Consent by a simple majority would suffice.
What goes around comes
around. Four years later, the Republicans took advantage of the rule change by
ramping it up. Mitch McConnell, the Senate Republican majority leader, had a
rule change passed, removing filibuster rights for Supreme Court nominations.
This ensured that conservative judge Gorsuch’s appointment would be approved.
The next vacancy to be filled by President Trump will not have to overcome the Senate
filibuster. So, what can the Democrats do to defeat a nomination within the
Senate rules?
Once the President makes
his choice, the Senate Judiciary Committee of eleven Republican and ten
Democratic senators will consider it. They will question the nominee and examine
the testimonies of witnesses. This process can take days and, indeed,
weeks. In all probability, the committee
will vote on partisan lines but if something scandalous or unacceptable is
discovered, the committee could decline the nomination.
Assuming the
committee approves the nomination, it goes to the Senate for ‘and up and down’
vote. Currently, the Senate is split 51/49 in favour of the Republicans. If one
Republican senator refuses approval, the vote is tied and Vice President Pence will
have the deciding vote. Thus the Senate Democrats need all their 49 votes plus
two Republican senators to reject a nomination. This is not an impossibility.
Senators Susan Collins and Lisa Murkowski both support abortion rights and
voted against the bill that would have unwound Obamacare. Murkowski may be
opposed to another conservative judge. Collins this weekend stated on CNN’s “State
of the Union” she would not vote for a Trump nominee who would not support Roe
v Wade. Add into the mix that Arizona Senator John McCain is ill and may not be
able to vote with the Republicans, a Trump appointee may have a hard time
getting approval.
In addition, Democrat senators
could resort to extreme procedural moves, for example refusing to attend the
Senate and denying a quorum. I can find no precedent for this. One thing is
certain. The nomination will have little to do with merits but everything to do
with politics. Another conservative
justice on the Bench will likely mean a 6-3 majority for the political right.
This is fine if you are white, wealthy and conservative but not if you’re poor
and a person of colour. What will happen with abortion rights, healthcare, gun
control and control of money in politics?

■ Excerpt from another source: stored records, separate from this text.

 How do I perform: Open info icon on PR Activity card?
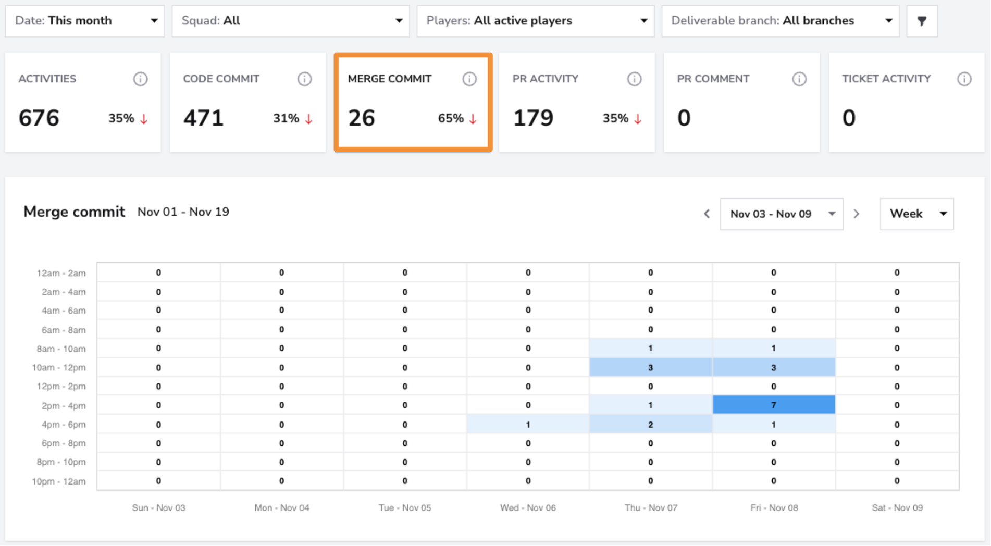(x=634, y=79)

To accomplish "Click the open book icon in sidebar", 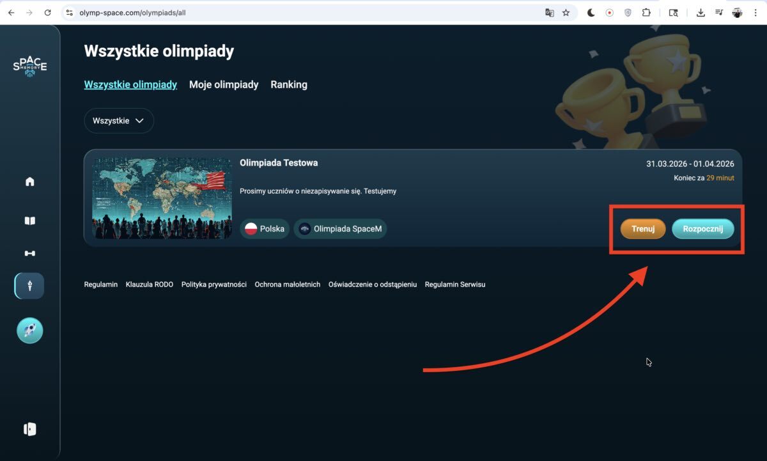I will (29, 221).
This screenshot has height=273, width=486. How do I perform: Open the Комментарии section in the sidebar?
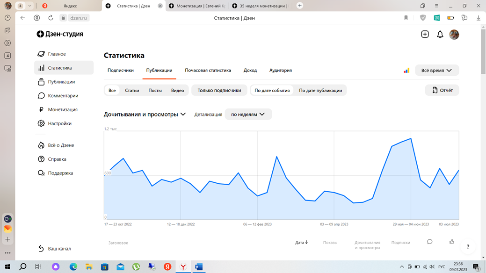pyautogui.click(x=61, y=95)
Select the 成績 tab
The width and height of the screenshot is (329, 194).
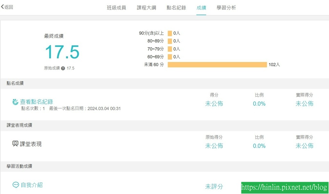[201, 8]
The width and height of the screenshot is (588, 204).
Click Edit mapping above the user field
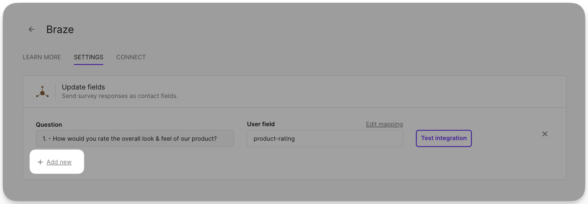pyautogui.click(x=384, y=124)
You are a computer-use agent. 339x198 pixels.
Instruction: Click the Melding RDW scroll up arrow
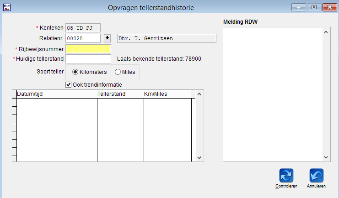point(326,32)
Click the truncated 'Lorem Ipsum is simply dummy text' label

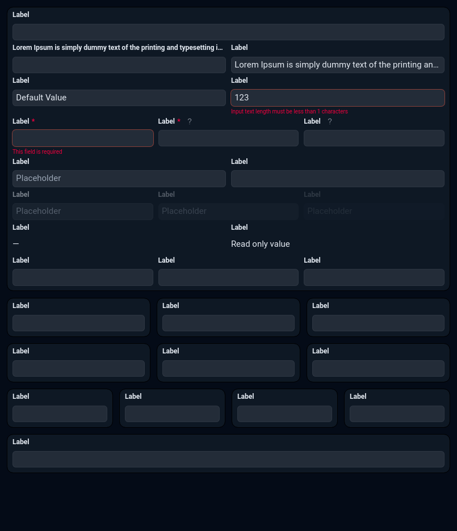pyautogui.click(x=118, y=48)
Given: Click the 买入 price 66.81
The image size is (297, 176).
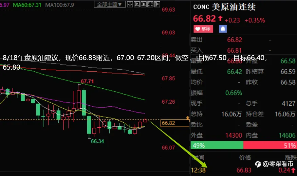Looking at the screenshot, I should tap(235, 50).
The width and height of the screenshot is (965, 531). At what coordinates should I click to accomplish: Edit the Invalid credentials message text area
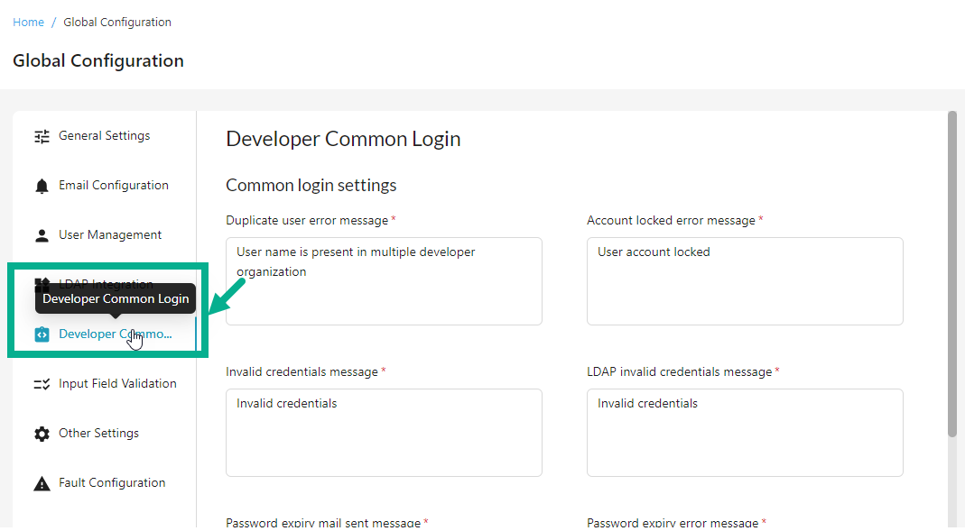[x=384, y=433]
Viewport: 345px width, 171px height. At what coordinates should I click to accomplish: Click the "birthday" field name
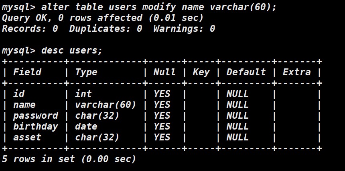(x=35, y=127)
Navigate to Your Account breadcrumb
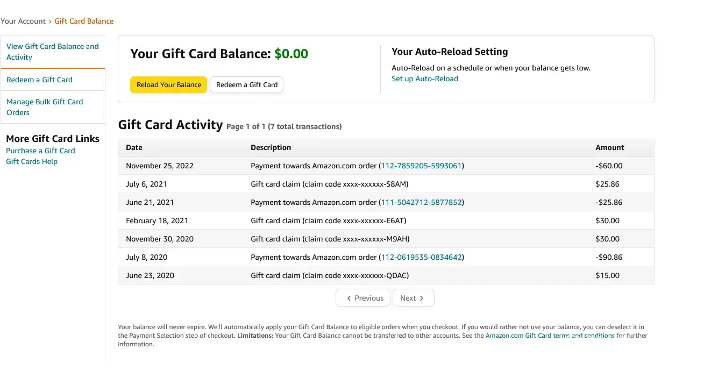Viewport: 704px width, 370px height. coord(23,21)
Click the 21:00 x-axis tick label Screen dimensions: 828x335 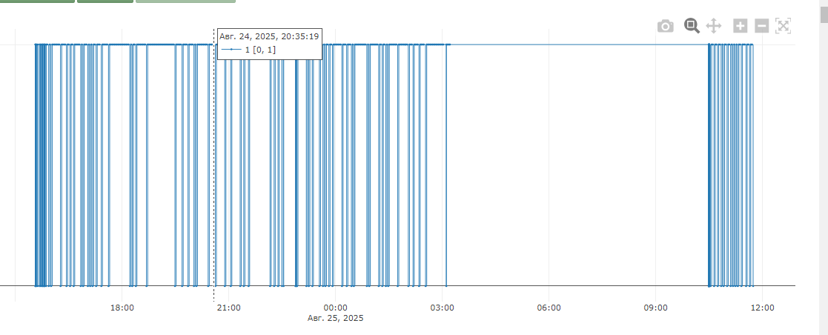pyautogui.click(x=228, y=308)
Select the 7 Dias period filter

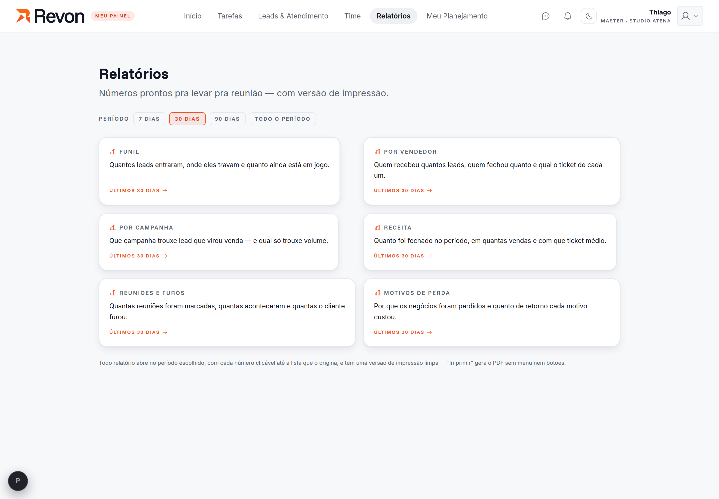149,119
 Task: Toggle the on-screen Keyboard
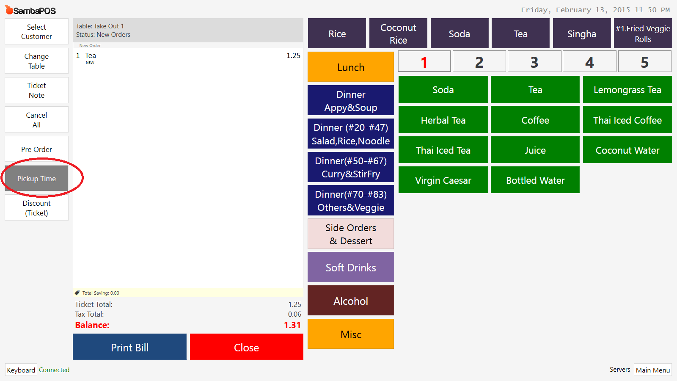point(21,370)
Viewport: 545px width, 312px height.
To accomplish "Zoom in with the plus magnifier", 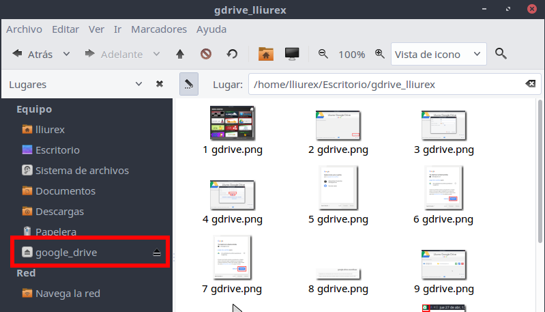I will [x=379, y=54].
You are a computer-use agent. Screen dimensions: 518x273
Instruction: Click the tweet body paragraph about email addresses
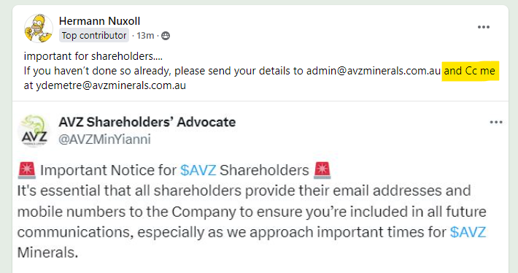(252, 221)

From my standpoint, nothing good
happens if the Court is politically and ideologically biased.
However, Congress and the
Supreme Court has never failed to provide surprises. In 1937, FDR celebrated an
election win with a proposal to increase the size of the Supreme Court with the
addition of six new justices “to help with the heavy work load.” FDR was angry
with the Court for ripping up the first New Deal programmes. The proposal went
to Congress where the Democrats enjoyed heavy majorities. They turned FDR down.
The message was, “don’t mess with our Institutions and the separation of
powers.”
In 1952, Eisenhower had a
serious rival for the Presidency, Earl Warren, the popular governor of California.

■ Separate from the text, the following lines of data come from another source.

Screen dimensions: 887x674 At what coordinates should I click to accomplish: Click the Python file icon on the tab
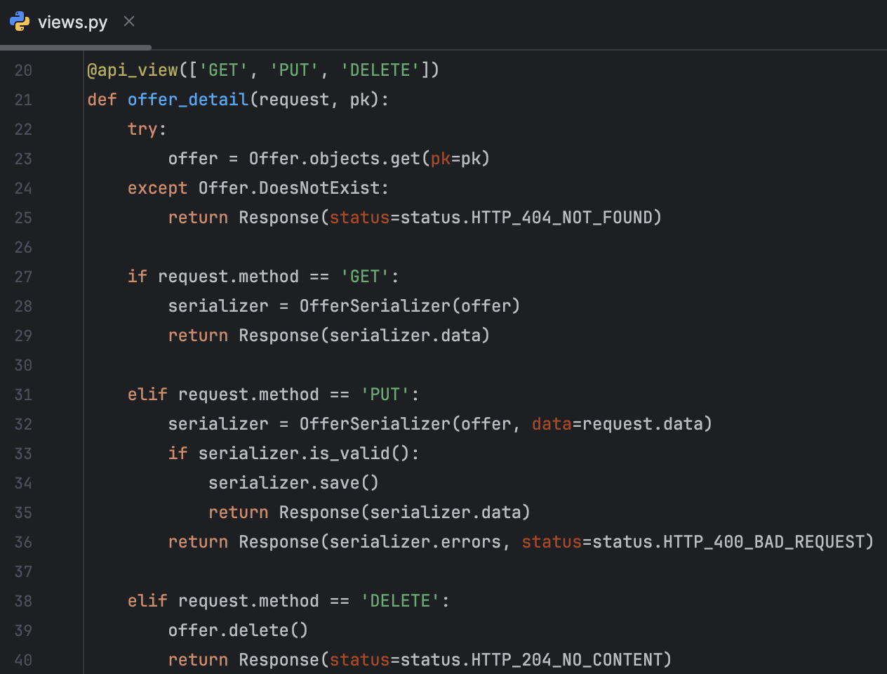(19, 21)
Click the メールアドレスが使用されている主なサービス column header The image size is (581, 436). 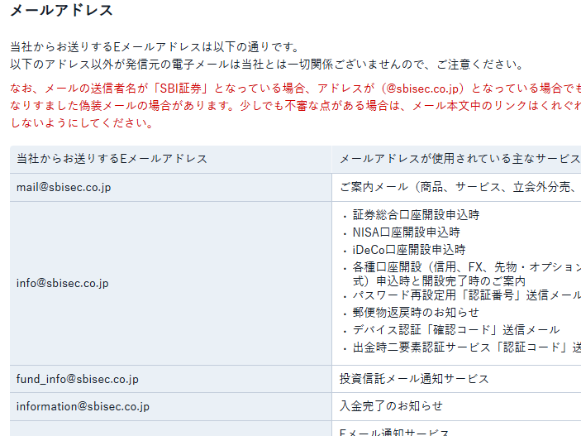pyautogui.click(x=460, y=159)
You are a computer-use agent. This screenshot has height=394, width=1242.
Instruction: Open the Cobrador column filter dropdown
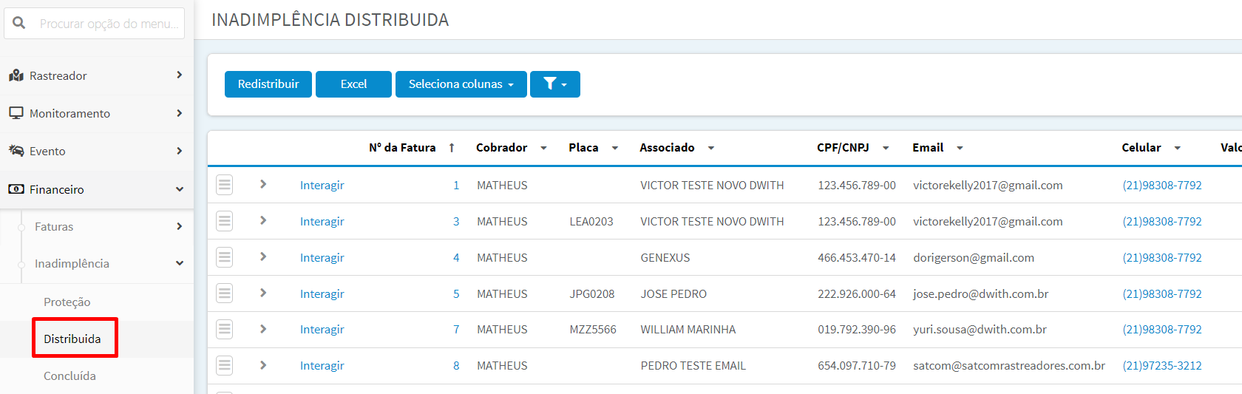pos(543,148)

The story goes that Warren agreed to drop out of the race for the White House
and if Ike won - virtually a certainty - Warren would be nominated for the next
Supreme Court vacancy. In September 1953, Chief Justice Fred Vinson died and
Ike was a good as his word. Warren was nominated and became the next Chief
Justice. “Why not,” argued Ike, “he’s one of us.” Well, Warren was not “one of
us.” He was particularly concerned with race relations and civil rights.
What followed was the
1954 ruling in Brown v The Board of Education
of Topeka, Kansas. Warren persuaded all his fellow associate justices to
bring a 9-0 decision that outlawed racial segregation in public schools. Ike
was incensed. “How do you do this? You can’t change people’s minds, can you?”

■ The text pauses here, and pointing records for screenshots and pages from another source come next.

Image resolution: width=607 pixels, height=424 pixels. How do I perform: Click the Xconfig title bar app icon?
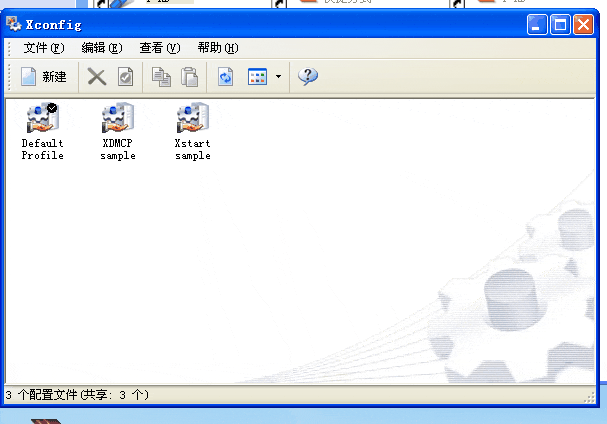click(x=14, y=24)
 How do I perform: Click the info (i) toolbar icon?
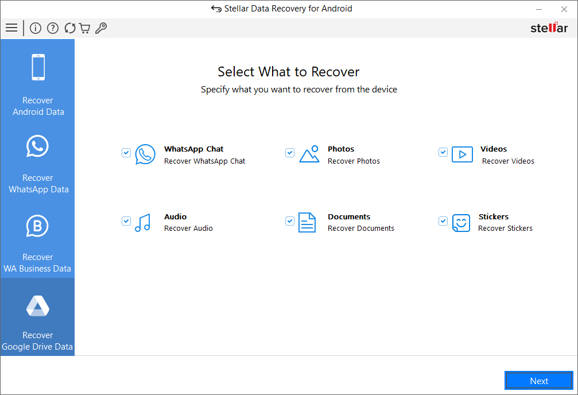(36, 28)
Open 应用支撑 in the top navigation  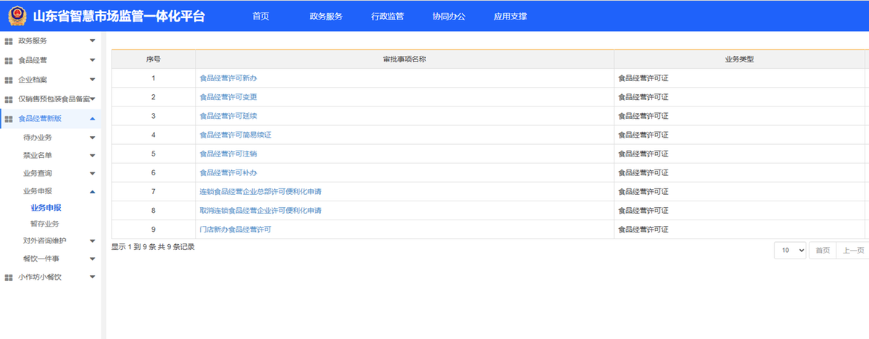[510, 16]
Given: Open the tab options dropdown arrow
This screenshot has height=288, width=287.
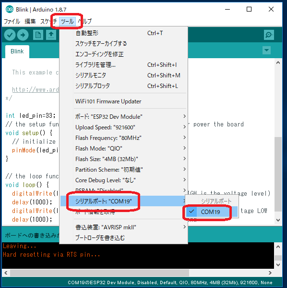Looking at the screenshot, I should 266,50.
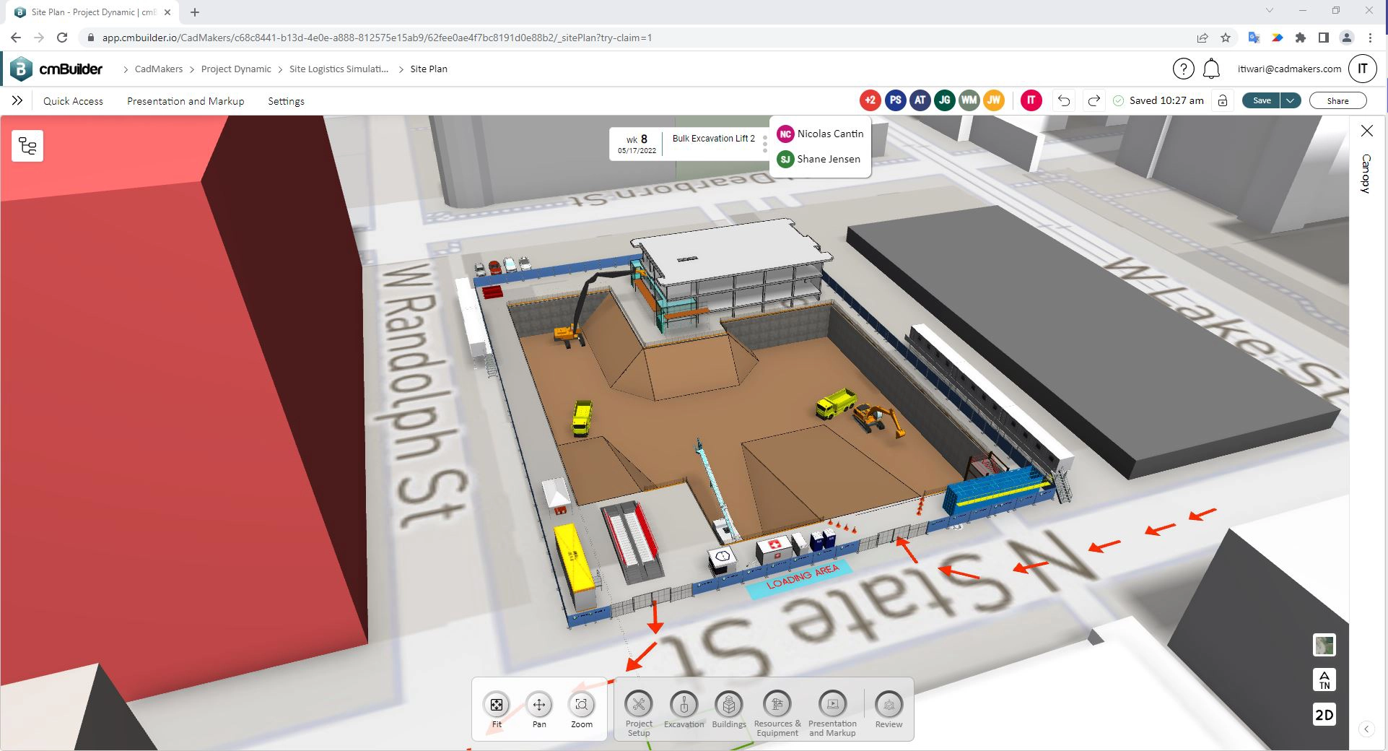The width and height of the screenshot is (1388, 751).
Task: Select the Zoom tool
Action: point(581,705)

was his reaction. He is also believed to have said, “If I knew that
son-of-a-bitch would do this, I’d never have appointed him.”
I cannot consider all the
variables of the prospective new Bench appointment. They are infinite. For
example, Congress will soon be in recess. Trump could make a recess appointment
to avoid the fuss but it would only last a year and I doubt the nominee would
agree. This one is a real “watch this space.”